Já os soldados em guerra acionam todos os meus gatilhos. Okay, precisamos aniquilar o inimigo com armas de fogo e/ou de destruição em massa. Observo meu afilhado montar seu arsenal. Um menino de sete anos que sabe diferenciar uma bazuca de um lança-granadas. Que autoriza bombardeios com mísseis hipersônicos sobre cidades sem qualquer preocupação com os civis, incluindo crianças como ele.
A primeira pergunta que sempre faço é: por que estamos em guerra? Quem está nas trincheiras ao nosso lado? Como os Estados Unidos estão lucrando com esse conflito? Não dava para resolver de outra maneira, sem sacrificar a vida das pessoas, em um acordo diplomático, quem sabe até um pedra, papel e tesoura? E se a gente brincar de Conselho de Segurança da ONU? Nem se eu topar ser o Brasil e passar todo o vexame?

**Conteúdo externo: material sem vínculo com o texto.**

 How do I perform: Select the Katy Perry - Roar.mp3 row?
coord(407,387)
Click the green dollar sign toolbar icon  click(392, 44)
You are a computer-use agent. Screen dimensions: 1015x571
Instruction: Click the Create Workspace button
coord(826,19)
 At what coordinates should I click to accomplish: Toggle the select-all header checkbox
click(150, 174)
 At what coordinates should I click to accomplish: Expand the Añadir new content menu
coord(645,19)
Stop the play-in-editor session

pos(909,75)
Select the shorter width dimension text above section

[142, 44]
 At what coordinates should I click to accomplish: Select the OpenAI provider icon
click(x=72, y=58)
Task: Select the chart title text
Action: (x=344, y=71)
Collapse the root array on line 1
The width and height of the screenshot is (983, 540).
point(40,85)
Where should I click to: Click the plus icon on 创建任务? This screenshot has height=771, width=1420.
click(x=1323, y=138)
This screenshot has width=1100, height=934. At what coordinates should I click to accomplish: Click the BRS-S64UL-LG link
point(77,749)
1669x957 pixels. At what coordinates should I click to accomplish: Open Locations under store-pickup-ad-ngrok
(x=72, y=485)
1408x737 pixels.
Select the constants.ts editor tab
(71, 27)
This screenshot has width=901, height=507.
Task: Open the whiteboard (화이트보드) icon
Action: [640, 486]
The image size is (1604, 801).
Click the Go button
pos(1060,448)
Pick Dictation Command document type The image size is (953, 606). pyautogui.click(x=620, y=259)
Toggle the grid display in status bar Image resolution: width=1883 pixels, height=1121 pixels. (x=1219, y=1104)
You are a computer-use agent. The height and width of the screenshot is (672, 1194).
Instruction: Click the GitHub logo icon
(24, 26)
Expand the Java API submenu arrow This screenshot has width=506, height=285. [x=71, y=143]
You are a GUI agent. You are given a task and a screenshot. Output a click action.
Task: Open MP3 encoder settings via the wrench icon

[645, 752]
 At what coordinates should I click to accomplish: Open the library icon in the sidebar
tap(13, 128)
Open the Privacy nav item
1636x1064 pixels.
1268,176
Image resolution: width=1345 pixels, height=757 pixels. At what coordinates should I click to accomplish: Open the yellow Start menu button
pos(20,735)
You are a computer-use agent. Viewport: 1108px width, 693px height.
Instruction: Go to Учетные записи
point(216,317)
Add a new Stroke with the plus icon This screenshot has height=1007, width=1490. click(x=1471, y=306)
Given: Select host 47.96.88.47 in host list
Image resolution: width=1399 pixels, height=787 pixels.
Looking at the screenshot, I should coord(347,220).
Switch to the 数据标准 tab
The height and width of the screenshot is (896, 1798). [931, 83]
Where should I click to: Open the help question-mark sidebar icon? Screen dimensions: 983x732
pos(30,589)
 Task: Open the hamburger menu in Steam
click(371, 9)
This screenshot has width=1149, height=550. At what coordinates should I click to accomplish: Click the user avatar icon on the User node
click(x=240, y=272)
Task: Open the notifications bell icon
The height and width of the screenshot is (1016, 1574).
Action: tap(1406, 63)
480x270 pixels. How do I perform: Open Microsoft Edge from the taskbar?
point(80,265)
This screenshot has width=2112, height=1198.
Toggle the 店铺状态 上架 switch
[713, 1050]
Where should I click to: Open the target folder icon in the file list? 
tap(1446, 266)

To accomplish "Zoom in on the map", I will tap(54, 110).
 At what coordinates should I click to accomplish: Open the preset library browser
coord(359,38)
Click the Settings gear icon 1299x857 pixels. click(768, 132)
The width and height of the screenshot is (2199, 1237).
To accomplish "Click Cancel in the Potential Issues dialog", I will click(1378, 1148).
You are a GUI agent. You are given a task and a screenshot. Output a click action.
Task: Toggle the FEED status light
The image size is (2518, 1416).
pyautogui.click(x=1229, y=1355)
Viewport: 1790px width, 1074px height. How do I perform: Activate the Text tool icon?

Se os dinossauros se comportassem como na mente inquieta do meu afilhado, a extinção da espécie estaria perfeitamente justificada. É impressionante como se envolvem em duelos sanguinolentos sem motivo aparente. Geralmente, escolho o brontossauro, que é vegetariano e pescoçudo como eu. Minha intenção é curtir a paz de um planeta sem humanos, mastigar uma folhinha admirando a revoada de pterodátilos. Mas não. Meu afilhado é um tiranossauro rex que acabou de almoçar um mamute e continua com fome. Ou um tricerátops "heterotops" que quer me convencer de que a beira do rio pertence a ele só porque é mais forte. Na próxima, escolho ser o meteoro.